= Azidotetrazolate =

Azidotetrazolate (CN_{7}^{−}) is an anion which forms a highly explosive series of salts. The ion is made by removing a proton from 5-azido-1H-tetrazole. The molecular structure contains a five-membered ring with four nitrogen atoms, and an azido side chain connected to the carbon atom. Several salts exist, but they are unstable and spontaneously explode. For example, the rubidium, potassium and caesium salts are so unstable that they explode while crystallizing.

Azidotetrazolates are under investigation for use as bullet propellant, rocket propellants and high explosives. The nitrogen base compounds have the advantage of being "green explosives", meaning that their waste products are safe. Amongst the tetrazolates, they have the highest nitrogen fraction.

==Properties==
Different stimuli can set off explosions. Possibilities include impact, friction, sparks or heat. Guanidinium azidotetrazolate could be melted to an ionic liquid at 100°C, but would decompose smoothly at 159°. Sodium azidotetrazolate explodes when the temperature reaches 155°C.

The CNNNN ring in azidotetrazolate is planar and aromatic. The NNN side chain is attached to the carbon atom, and bent at the first nitrogen so that it is roughly parallel to the ring.

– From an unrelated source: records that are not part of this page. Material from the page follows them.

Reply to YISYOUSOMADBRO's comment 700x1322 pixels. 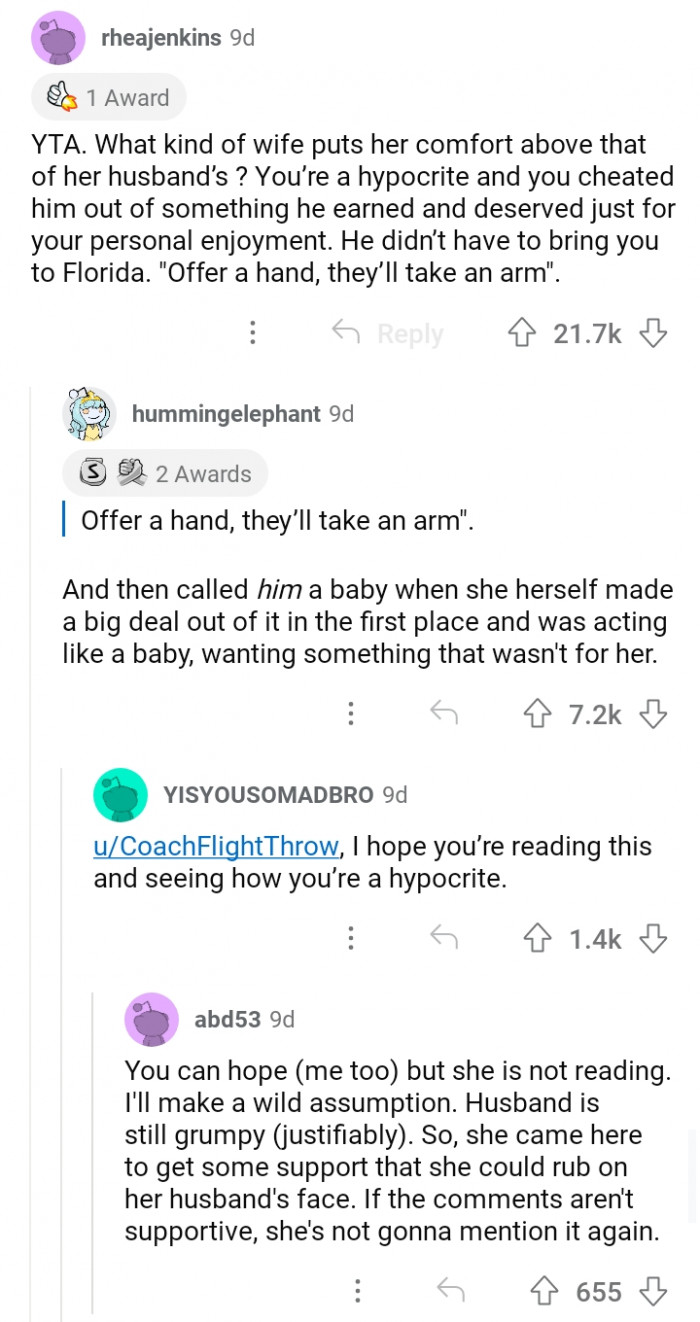coord(443,938)
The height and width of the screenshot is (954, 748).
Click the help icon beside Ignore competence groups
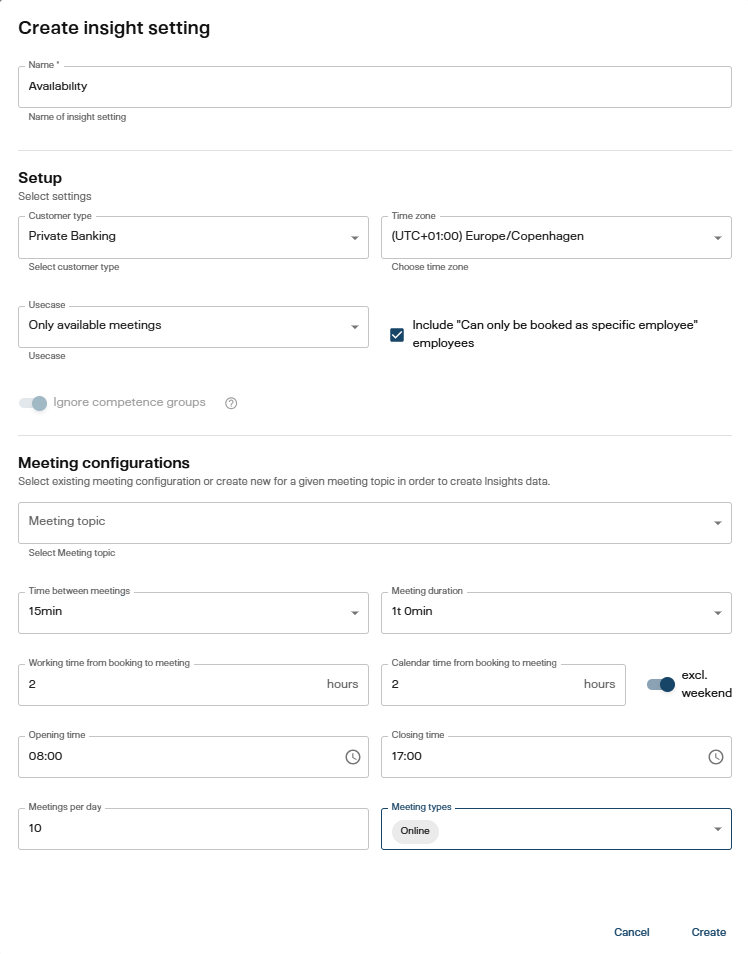point(230,402)
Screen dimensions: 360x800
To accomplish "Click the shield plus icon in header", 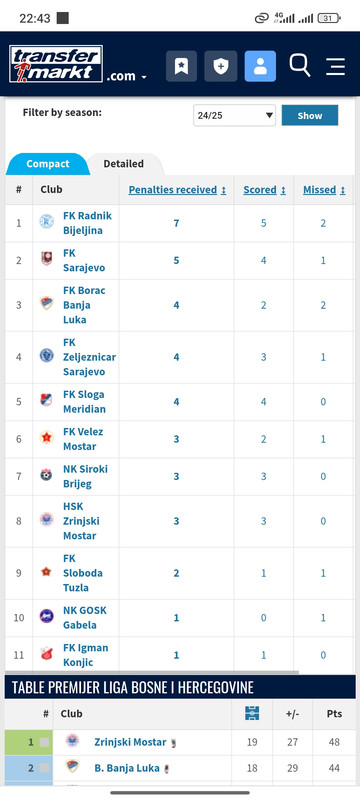I will 221,66.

The base acids, 5-azido-1H-tetrazole and 5-azido-2H-tetrazole both can exist. The 1H version has a hydrogen atom bonded to a nitrogen atom next to the carbon. It is the stable form in solids and solutions in polar liquids. This is explained by a favourable hydrogen bond, and a greater dipole moment. The 2H version with hydrogen attached in the second nitrogen from the carbon is purportedly more stable in the gas phase.

==Formation==
The azidotetrazolate ion can be made from cyanogen bromide and sodium azide in water:

BrCN + 2NaN_{3} → N_{4}CN_{3}^{−} + Na^{+} + NaBr

==Salts==

formula: name; molecular weight; density; structure; unit cell dimension Å; cell volume; formula per cell; Specific impulse; melt °C; decompose °C; CAS
NH_{4}CN_{7}: Ammonium azidotetrazolate; 128.12; 1.608; monoclinic; a=3.9103 b=6.9140 c=9.9127 β=99.177°; 264.57; 2; 248; 157; 35038-47-2
N_{2}H_{5}CN_{7}: Hydrazinium azidotetrazolate; 143.14; 1.568; monoclinic; a=10.8114 b=7.4641 c=7.6676 β=101.437°; 606.47; 4; 265; 136
CN_{3}H_{6}CN_{7}: Guanidinium azidotetrazolate semihydrate; 358.35; 1.546; monoclinic; a=9.5374 b=15.3120 c=10.5731 β=94.361; 1539.6; 4; 100; 159
CN_{4}H_{7}CN_{7}: Aminoguanidinium azidotetrazolate; 185.19; 1.524; triclinic; a=9.7652 b=9.7803 c=10.0434 α=71.327° β=74.399° γ=63.962°; 807.2; 4; 228
NH_{3}OHCN_{7}: Hydroxylammonium azidotetrazolate; 144.12; 1.649; monoclinic; a=3.677 b=20.885 c=7.641 β=98.367; 580.5; 4
LiCN_{7}•H_{2}O: Lithium azidotetrazolate monohydrate; 135.03; 1.683; monoclinic; a=8.9207 b=4.6663 c=12.8648 β=95.608; 532.96; 4
NaCN_{7}•H_{2}O: Sodium azidotetrazolate monohydrate; 151.09; 1.743; monoclinic; a=11.203 b=7.138 c=14.409 β=91.630°; 1151.8; 8; explode; 155; 35038-45-0
KCN_{7}: Potassium azidotetrazolate; 149.18; 1.917; monoclinic; a=9.7759 b=6.2990 c=8.4533 β=96.720°; 516.96; 4
RbCN_{7}: Rubidium azidotetrazolate; 195.12; Unknown; all attempts at isolation terminated by detonation of solution.; <25
CsCN_{7}: Caesium azidotetrazolate; 242.99; 2.810; orthorhombic; a=4.3082 b=7.1345 c=18.6869; 574.38; 4
3Ca(CN_{7})_{2}•16H_{2}O: Calcium azidotetrazolate; 1068.98; 1.657; monoclinic; a=24.448 b=6.616 c=28.057 β=109.246°; 4285; 4
AgCN_{7}: Silver azidotetrazolate
HCN_{7}: 5-Azido-1H-tetrazole; 111.07; 1.72; 75; 165; 35038-46-1

==Related==
Chemicals related to the azidotetrazolate anion include 1-diazidocarbamoyl-5-azidotetrazole with the same percentage of nitrogen.